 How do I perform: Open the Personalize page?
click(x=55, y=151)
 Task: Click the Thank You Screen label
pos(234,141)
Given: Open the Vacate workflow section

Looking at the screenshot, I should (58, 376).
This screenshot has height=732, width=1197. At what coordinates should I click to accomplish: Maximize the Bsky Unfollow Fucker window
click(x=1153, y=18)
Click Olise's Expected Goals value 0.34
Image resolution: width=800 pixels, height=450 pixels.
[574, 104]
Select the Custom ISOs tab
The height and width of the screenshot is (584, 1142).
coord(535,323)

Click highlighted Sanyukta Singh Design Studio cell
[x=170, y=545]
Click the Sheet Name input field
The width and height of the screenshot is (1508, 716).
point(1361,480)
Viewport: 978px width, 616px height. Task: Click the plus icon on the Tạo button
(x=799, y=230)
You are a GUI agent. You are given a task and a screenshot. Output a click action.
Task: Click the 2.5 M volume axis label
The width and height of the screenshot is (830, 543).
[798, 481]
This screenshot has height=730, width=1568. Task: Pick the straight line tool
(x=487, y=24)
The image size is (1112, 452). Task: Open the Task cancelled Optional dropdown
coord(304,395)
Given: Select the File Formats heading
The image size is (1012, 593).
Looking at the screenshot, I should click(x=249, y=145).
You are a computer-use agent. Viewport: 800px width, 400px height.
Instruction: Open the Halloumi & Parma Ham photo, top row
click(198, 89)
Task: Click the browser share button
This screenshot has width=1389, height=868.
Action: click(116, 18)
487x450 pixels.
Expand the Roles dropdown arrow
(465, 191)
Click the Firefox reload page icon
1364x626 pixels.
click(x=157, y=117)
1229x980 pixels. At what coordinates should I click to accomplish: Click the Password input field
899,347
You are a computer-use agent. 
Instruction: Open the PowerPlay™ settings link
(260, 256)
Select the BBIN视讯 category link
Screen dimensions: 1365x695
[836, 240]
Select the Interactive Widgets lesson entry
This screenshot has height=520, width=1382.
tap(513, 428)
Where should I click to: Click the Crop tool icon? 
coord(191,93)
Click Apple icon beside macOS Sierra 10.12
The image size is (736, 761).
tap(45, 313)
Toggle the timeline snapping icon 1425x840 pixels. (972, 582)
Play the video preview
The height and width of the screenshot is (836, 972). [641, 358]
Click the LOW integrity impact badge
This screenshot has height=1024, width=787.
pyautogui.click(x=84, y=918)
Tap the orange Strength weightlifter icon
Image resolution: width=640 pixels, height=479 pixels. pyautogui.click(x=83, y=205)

━━━━

> [YOUR TASK] Each line from the one containing "Expand the Roles dropdown arrow" through the final line of the records must be repeated exactly, with no line added or dropped.

> [FINISHED TASK]
Expand the Roles dropdown arrow
(465, 191)
Click the Firefox reload page icon
1364x626 pixels.
click(x=157, y=117)
1229x980 pixels. At what coordinates should I click to accomplish: Click the Password input field
899,347
You are a computer-use agent. 
Instruction: Open the PowerPlay™ settings link
(260, 256)
Select the BBIN视讯 category link
Screen dimensions: 1365x695
[836, 240]
Select the Interactive Widgets lesson entry
This screenshot has height=520, width=1382.
tap(513, 428)
Where should I click to: Click the Crop tool icon? 
coord(191,93)
Click Apple icon beside macOS Sierra 10.12
The image size is (736, 761).
tap(45, 313)
Toggle the timeline snapping icon 1425x840 pixels. (972, 582)
Play the video preview
The height and width of the screenshot is (836, 972). [641, 358]
Click the LOW integrity impact badge
This screenshot has height=1024, width=787.
pyautogui.click(x=84, y=918)
Tap the orange Strength weightlifter icon
Image resolution: width=640 pixels, height=479 pixels. pyautogui.click(x=83, y=205)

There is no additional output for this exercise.